Stored items:
[Start of section]

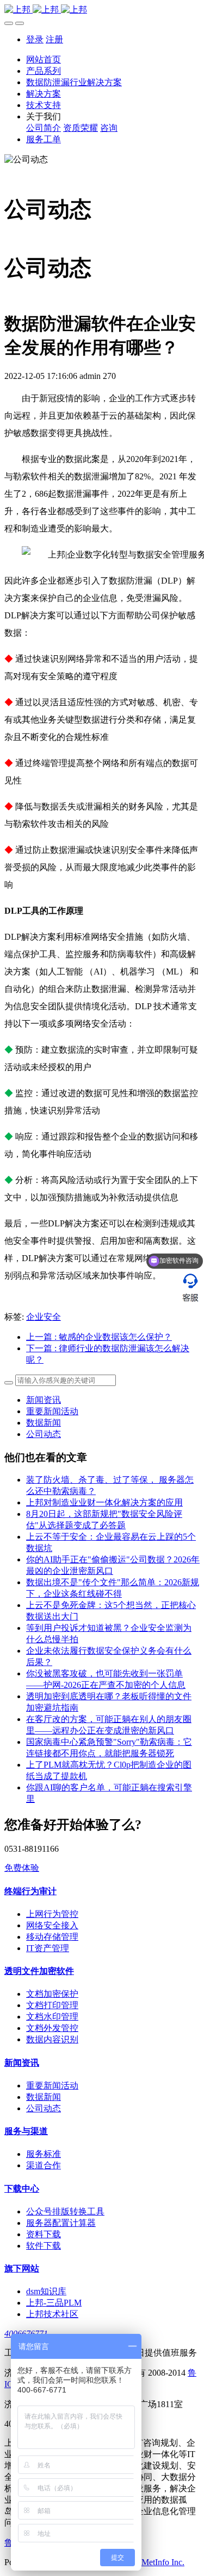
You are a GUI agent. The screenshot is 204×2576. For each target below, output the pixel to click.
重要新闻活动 (52, 1411)
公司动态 (43, 1434)
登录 (35, 39)
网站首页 (43, 59)
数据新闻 (43, 1422)
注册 (54, 39)
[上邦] (102, 10)
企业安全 (43, 1316)
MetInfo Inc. (162, 2562)
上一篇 (99, 1336)
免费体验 (21, 1867)
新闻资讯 (43, 1399)
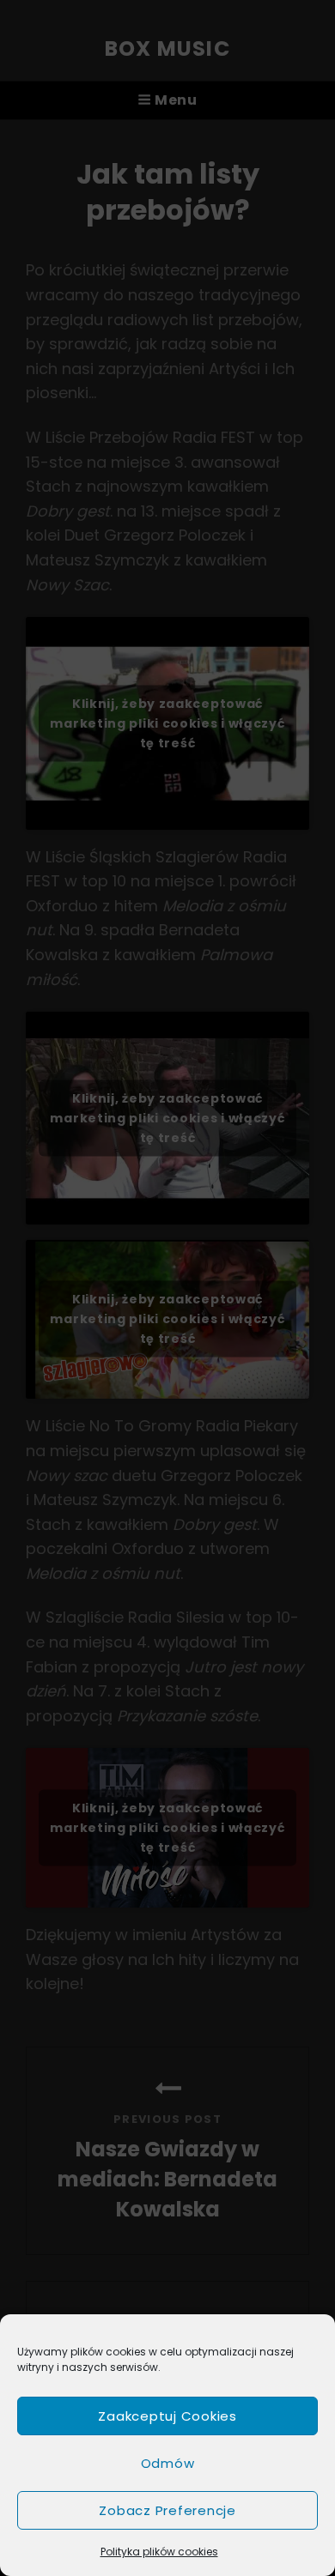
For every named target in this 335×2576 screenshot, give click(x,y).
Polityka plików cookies (159, 2551)
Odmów (168, 2463)
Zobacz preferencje (167, 2510)
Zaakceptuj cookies (167, 2416)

[End of section]

▸ THE TASK
All pictures must be left out. Reproduce exactly the lines from the one containing "企业安全 (43, 1316)" to the final line of the entries.

▸ REPLY TO THE EXERCISE
企业安全 (43, 1316)
MetInfo Inc. (162, 2562)
上一篇 (99, 1336)
免费体验 (21, 1867)
新闻资讯 (43, 1399)
For every named target in this 335×2576 screenshot, give click(x,y).
Polityka plików cookies (159, 2551)
Odmów (168, 2463)
Zobacz preferencje (167, 2510)
Zaakceptuj cookies (167, 2416)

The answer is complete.